**Task statement**
Format the rows from the line containing "How do I perform: Click" through the line containing "pyautogui.click(x=968, y=187)", both included, as a numbered list, skipping blank lines and leaving out the pictures.

**Given data**

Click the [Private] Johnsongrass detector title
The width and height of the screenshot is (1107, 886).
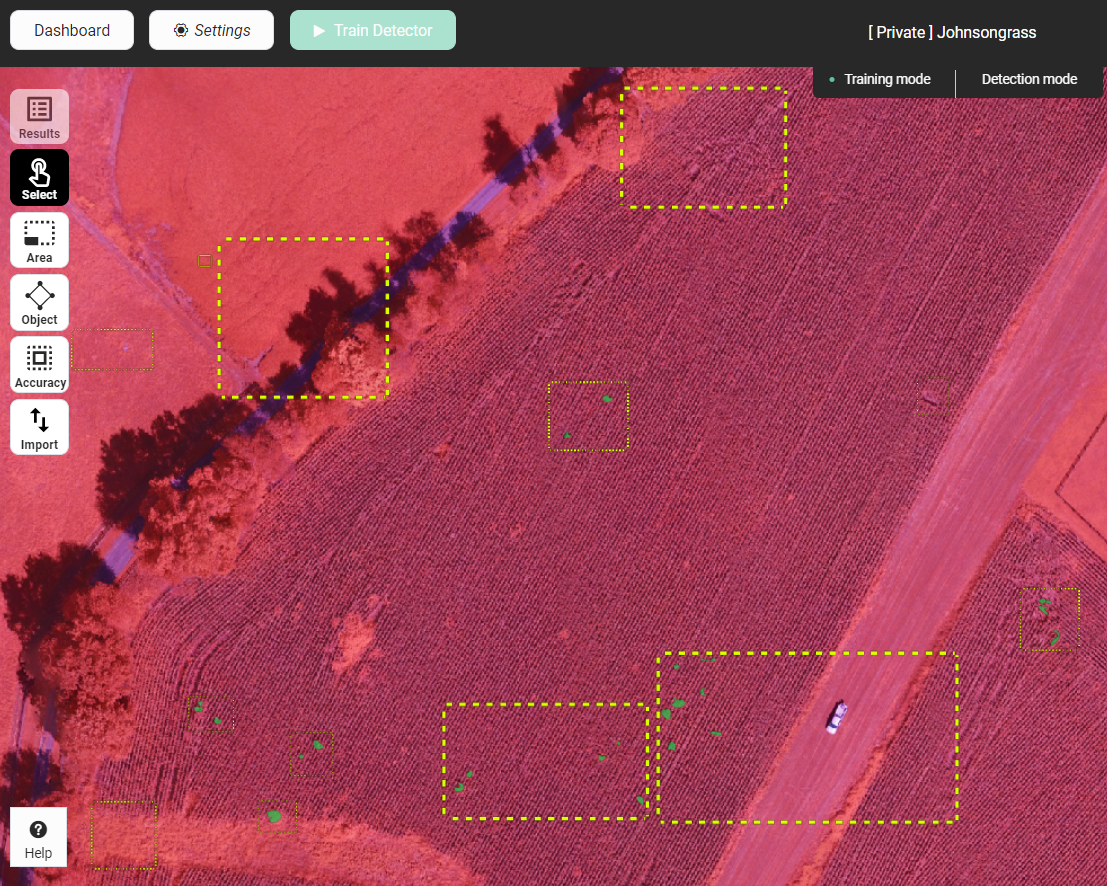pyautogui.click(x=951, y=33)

...

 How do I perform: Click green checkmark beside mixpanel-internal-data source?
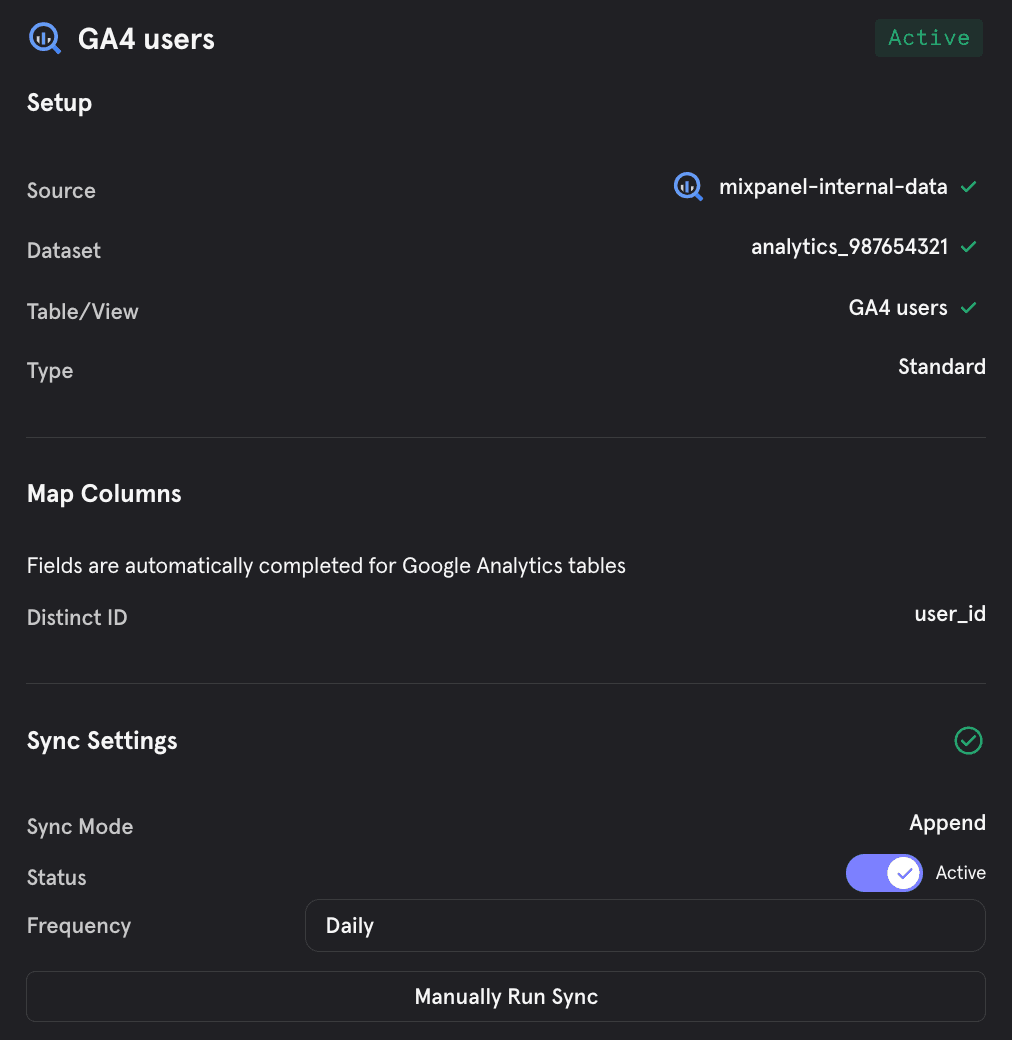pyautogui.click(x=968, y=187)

**The response**
1.  How do I perform: Click green checkmark beside mixpanel-internal-data source?
2. pyautogui.click(x=968, y=187)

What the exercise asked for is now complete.